Stability of emulsions

Understanding the formation, structures, and properties of emulsions is essential to the creation and stabilization of food products. Emulsion technology allows the design of new products with desired physicochemical properties: texture, taste, flavor, and stability. The emulsion stability and lifetime depend on its components and preparation methods. Experiment-based formulation development requires significant resources as several design parameters need to be evaluated. Virtual experiments can reduce design costs by efficiently screening key parameters, such as the interfacial tension between two phases.

The Challenge

Improvements in the emulsion formulations require a better knowledge of the factors governing the physicochemical properties of the organic molecules in contact with the water phase. Surfactants are organic molecules used to reduce the interfacial tension between the dispersed and continuous phase for better emulsion distribution. Virtual screening methods based on quantitative structure-property relationship (QSPR) analysis can be employed to establish correlations between the structure and physical, chemical, biological or environmental properties of the compounds combining statistical modeling with chemical information using the so-called descriptors. A prerequisite is the availability of a sufficiently large consistent data set that can be used to train and validate the QSPR model.

The Work

In the present case study, QSPR analysis was carried out for establishing a relationship between a data set of small organic molecules (including fatty acids and lipids) with known interfacial tension in contact with water at standard conditions (25 °C and 1 atm). The calculations were performed using the alvaDesc plugin within the MAPS platform.

The Results

The training set used for the model development consisted of 67 organic molecules. The dependent variable is the interfacial tension at ambient conditions. The final QSPR model was selected based on the significant values of different statistical parameters: high determination coefficient (R2=0.8), small RMSE (6.0427) and a small number of descriptors to avoid overfitting of the model, which would restrict its predictability.

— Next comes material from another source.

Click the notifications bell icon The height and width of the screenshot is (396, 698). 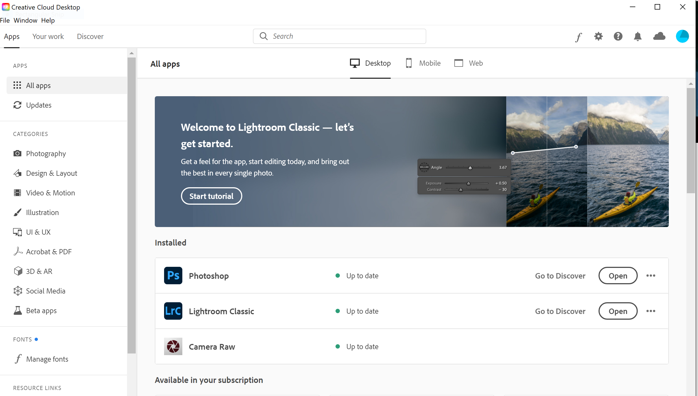pos(637,37)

The figure shows the experimental vs. calculated values of interfacial tension for all the compounds in the training set. Four descriptors from the families: topological indices, Information indices, ETA indices, and Edge adjacency indices, were found to be the most important for correlating the interfacial tension data. These descriptors are related to the electrotopological state, neighborhood symmetry, the hydrogen bond donor atoms, and the dipole moment.  Due to the limited size of the training set, the leave-one out validation method was used.

InterfacialTension

QSPR correlation plot of experimentally observed vs. calculated interfacial tension in 67 organic molecules.

QSPR modeling can efficiently support and guide experimental research by creating digital twins of target compounds, predict their properties, and identify the most promising candidates, which can drastically reduce the development time and cost. Moreover, such results can be further used to compute the lifetime of the emulsion using the Cahn-Hilliard equation, and in turn, identify the optimum formulation of the product with an extended lifetime.

 

 

Summary

Stability of emulsions

Industry

  • Food and beverages

The challenges

  • Establishing a quantitative structure-property relationship for interfacial tension of organic molecules in water

The work

  • Developing a QSPR model based on a set of organic molecules
  • Validating the model and assessing its performance

The results

A quantitative structure-property relationship analysis was performed to predict the interfacial tension of organic molecules in contact with water. This allows identifying the optimum formulation based on the lifetime of the emulsion using the Cahn-Hilliard equation.